Data below:
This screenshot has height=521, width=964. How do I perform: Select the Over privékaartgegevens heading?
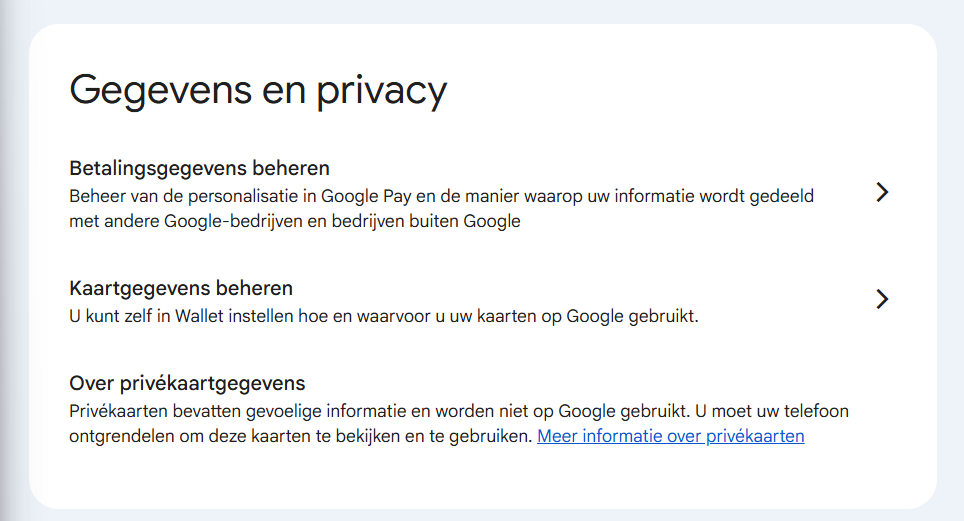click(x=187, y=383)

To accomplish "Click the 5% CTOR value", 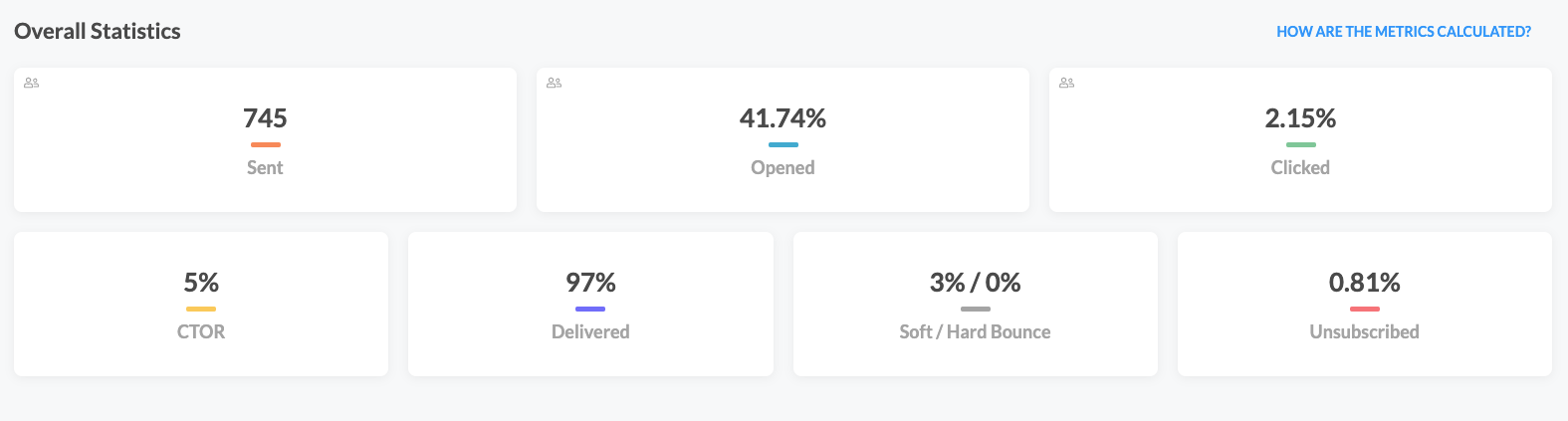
End of Data.
Data below:
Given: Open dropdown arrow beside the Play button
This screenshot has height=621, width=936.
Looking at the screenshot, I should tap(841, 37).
End of Data.
■ Work order
Reproduce the listing above only between the lines holding "This screenshot has height=521, width=964." and "the 5% CTOR", inclusive. Every line must match exactly, and pictures are dropped.

■ Output for this exercise
This screenshot has height=521, width=964. How do I perform: Select the Over privékaartgegevens heading?
click(x=187, y=383)

To accomplish "Click the 5% CTOR value", 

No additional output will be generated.